◆ **Input material**

###

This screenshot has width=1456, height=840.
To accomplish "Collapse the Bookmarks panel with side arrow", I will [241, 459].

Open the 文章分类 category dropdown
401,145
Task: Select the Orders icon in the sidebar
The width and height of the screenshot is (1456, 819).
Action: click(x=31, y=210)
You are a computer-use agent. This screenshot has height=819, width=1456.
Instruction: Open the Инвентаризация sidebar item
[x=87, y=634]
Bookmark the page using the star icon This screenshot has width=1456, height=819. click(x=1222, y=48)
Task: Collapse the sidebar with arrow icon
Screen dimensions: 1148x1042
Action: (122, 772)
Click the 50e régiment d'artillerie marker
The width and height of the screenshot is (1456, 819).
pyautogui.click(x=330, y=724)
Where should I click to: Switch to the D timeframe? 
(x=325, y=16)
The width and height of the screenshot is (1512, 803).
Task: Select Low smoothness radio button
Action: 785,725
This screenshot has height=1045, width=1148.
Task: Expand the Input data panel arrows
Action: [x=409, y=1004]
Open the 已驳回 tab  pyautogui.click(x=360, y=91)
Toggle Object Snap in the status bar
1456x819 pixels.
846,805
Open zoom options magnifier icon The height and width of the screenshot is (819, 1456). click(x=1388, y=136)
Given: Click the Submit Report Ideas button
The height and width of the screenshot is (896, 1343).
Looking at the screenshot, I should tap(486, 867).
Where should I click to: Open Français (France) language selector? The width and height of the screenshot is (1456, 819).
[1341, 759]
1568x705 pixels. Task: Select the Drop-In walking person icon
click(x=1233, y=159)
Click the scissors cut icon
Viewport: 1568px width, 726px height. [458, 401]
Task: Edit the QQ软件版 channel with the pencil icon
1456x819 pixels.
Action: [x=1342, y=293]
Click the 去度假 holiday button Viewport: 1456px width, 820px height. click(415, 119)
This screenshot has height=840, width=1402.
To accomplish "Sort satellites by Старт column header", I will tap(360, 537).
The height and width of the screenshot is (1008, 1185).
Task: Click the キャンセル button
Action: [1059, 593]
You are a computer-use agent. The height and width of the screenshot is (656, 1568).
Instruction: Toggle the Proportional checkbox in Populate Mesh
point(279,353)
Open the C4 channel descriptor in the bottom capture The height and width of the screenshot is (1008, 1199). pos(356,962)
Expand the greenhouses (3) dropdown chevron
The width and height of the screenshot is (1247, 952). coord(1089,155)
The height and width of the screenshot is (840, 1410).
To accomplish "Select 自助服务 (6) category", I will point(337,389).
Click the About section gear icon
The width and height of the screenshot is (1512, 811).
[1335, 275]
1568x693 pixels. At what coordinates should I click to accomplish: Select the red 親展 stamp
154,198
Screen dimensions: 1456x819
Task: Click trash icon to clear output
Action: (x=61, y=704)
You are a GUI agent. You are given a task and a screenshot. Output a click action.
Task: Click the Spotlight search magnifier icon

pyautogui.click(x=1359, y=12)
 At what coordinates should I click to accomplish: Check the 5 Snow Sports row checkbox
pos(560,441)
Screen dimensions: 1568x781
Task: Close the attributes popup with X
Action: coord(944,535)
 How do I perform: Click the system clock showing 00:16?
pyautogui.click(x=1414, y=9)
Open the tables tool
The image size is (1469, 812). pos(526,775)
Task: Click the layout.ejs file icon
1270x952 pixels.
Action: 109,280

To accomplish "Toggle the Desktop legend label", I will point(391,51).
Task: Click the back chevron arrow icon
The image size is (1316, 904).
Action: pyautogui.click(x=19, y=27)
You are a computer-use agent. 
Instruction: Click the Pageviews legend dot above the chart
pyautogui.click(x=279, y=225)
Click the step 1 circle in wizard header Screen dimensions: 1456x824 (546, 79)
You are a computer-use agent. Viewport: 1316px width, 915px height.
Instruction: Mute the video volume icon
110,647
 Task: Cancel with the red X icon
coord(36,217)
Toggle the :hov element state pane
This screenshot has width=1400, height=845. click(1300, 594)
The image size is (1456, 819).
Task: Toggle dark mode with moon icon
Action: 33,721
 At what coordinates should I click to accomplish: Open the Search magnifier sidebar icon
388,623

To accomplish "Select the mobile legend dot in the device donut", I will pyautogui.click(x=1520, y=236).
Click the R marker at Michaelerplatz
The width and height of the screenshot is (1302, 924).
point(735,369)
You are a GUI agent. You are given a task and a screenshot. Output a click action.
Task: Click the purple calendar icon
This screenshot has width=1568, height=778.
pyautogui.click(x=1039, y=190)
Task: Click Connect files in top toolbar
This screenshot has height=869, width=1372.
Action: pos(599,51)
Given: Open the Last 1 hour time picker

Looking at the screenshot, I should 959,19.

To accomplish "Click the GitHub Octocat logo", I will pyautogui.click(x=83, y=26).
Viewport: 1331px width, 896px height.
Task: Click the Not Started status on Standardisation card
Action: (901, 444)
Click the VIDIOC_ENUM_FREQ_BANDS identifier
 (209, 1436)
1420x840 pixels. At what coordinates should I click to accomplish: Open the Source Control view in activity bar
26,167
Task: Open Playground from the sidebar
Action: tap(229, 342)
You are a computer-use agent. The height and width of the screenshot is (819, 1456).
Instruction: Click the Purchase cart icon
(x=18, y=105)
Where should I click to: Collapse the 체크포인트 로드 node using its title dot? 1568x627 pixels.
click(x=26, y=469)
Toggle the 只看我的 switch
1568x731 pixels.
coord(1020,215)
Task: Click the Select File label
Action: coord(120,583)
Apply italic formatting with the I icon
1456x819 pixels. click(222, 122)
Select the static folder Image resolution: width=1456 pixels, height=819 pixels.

###

◆ **Problem details**
Could you type out every entry again exactly as it stands?

◆ **Response**
This screenshot has width=1456, height=840.
To accomplish "Collapse the Bookmarks panel with side arrow", I will [241, 459].

Open the 文章分类 category dropdown
401,145
Task: Select the Orders icon in the sidebar
The width and height of the screenshot is (1456, 819).
Action: click(x=31, y=210)
You are a computer-use agent. This screenshot has height=819, width=1456.
Instruction: Open the Инвентаризация sidebar item
[x=87, y=634]
Bookmark the page using the star icon This screenshot has width=1456, height=819. click(x=1222, y=48)
Task: Collapse the sidebar with arrow icon
Screen dimensions: 1148x1042
Action: (122, 772)
Click the 50e régiment d'artillerie marker
The width and height of the screenshot is (1456, 819).
pyautogui.click(x=330, y=724)
Where should I click to: Switch to the D timeframe? 
(x=325, y=16)
The width and height of the screenshot is (1512, 803).
Task: Select Low smoothness radio button
Action: 785,725
This screenshot has height=1045, width=1148.
Task: Expand the Input data panel arrows
Action: [x=409, y=1004]
Open the 已驳回 tab  pyautogui.click(x=360, y=91)
Toggle Object Snap in the status bar
1456x819 pixels.
846,805
Open zoom options magnifier icon The height and width of the screenshot is (819, 1456). click(x=1388, y=136)
Given: Click the Submit Report Ideas button
The height and width of the screenshot is (896, 1343).
Looking at the screenshot, I should tap(486, 867).
Where should I click to: Open Français (France) language selector? The width and height of the screenshot is (1456, 819).
[1341, 759]
1568x705 pixels. Task: Select the Drop-In walking person icon
click(x=1233, y=159)
Click the scissors cut icon
Viewport: 1568px width, 726px height. [458, 401]
Task: Edit the QQ软件版 channel with the pencil icon
1456x819 pixels.
Action: [x=1342, y=293]
Click the 去度假 holiday button Viewport: 1456px width, 820px height. click(415, 119)
This screenshot has height=840, width=1402.
To accomplish "Sort satellites by Старт column header", I will tap(360, 537).
The height and width of the screenshot is (1008, 1185).
Task: Click the キャンセル button
Action: [1059, 593]
You are a computer-use agent. The height and width of the screenshot is (656, 1568).
Instruction: Toggle the Proportional checkbox in Populate Mesh
point(279,353)
Open the C4 channel descriptor in the bottom capture The height and width of the screenshot is (1008, 1199). pos(356,962)
Expand the greenhouses (3) dropdown chevron
The width and height of the screenshot is (1247, 952). coord(1089,155)
The height and width of the screenshot is (840, 1410).
To accomplish "Select 自助服务 (6) category", I will point(337,389).
Click the About section gear icon
The width and height of the screenshot is (1512, 811).
[1335, 275]
1568x693 pixels. At what coordinates should I click to accomplish: Select the red 親展 stamp
154,198
Screen dimensions: 1456x819
Task: Click trash icon to clear output
Action: (x=61, y=704)
You are a GUI agent. You are given a task and a screenshot. Output a click action.
Task: Click the Spotlight search magnifier icon

pyautogui.click(x=1359, y=12)
 At what coordinates should I click to accomplish: Check the 5 Snow Sports row checkbox
pos(560,441)
Screen dimensions: 1568x781
Task: Close the attributes popup with X
Action: coord(944,535)
 How do I perform: Click the system clock showing 00:16?
pyautogui.click(x=1414, y=9)
Open the tables tool
The image size is (1469, 812). pos(526,775)
Task: Click the layout.ejs file icon
1270x952 pixels.
Action: 109,280

To accomplish "Toggle the Desktop legend label", I will point(391,51).
Task: Click the back chevron arrow icon
The image size is (1316, 904).
Action: pyautogui.click(x=19, y=27)
You are a computer-use agent. 
Instruction: Click the Pageviews legend dot above the chart
pyautogui.click(x=279, y=225)
Click the step 1 circle in wizard header Screen dimensions: 1456x824 (546, 79)
You are a computer-use agent. Viewport: 1316px width, 915px height.
Instruction: Mute the video volume icon
110,647
 Task: Cancel with the red X icon
coord(36,217)
Toggle the :hov element state pane
This screenshot has width=1400, height=845. click(1300, 594)
The image size is (1456, 819).
Task: Toggle dark mode with moon icon
Action: 33,721
 At what coordinates should I click to accomplish: Open the Search magnifier sidebar icon
388,623

To accomplish "Select the mobile legend dot in the device donut", I will pyautogui.click(x=1520, y=236).
Click the R marker at Michaelerplatz
The width and height of the screenshot is (1302, 924).
point(735,369)
You are a GUI agent. You are given a task and a screenshot. Output a click action.
Task: Click the purple calendar icon
This screenshot has width=1568, height=778.
pyautogui.click(x=1039, y=190)
Task: Click Connect files in top toolbar
This screenshot has height=869, width=1372.
Action: pos(599,51)
Given: Open the Last 1 hour time picker

Looking at the screenshot, I should 959,19.

To accomplish "Click the GitHub Octocat logo", I will pyautogui.click(x=83, y=26).
Viewport: 1331px width, 896px height.
Task: Click the Not Started status on Standardisation card
Action: (901, 444)
Click the VIDIOC_ENUM_FREQ_BANDS identifier
 (209, 1436)
1420x840 pixels. At what coordinates should I click to accomplish: Open the Source Control view in activity bar
26,167
Task: Open Playground from the sidebar
Action: tap(229, 342)
You are a computer-use agent. The height and width of the screenshot is (819, 1456).
Instruction: Click the Purchase cart icon
(x=18, y=105)
Where should I click to: Collapse the 체크포인트 로드 node using its title dot? 1568x627 pixels.
click(x=26, y=469)
Toggle the 只看我的 switch
1568x731 pixels.
coord(1020,215)
Task: Click the Select File label
Action: coord(120,583)
Apply italic formatting with the I icon
1456x819 pixels. click(222, 122)
Select the static folder Image resolution: width=1456 pixels, height=819 pixels.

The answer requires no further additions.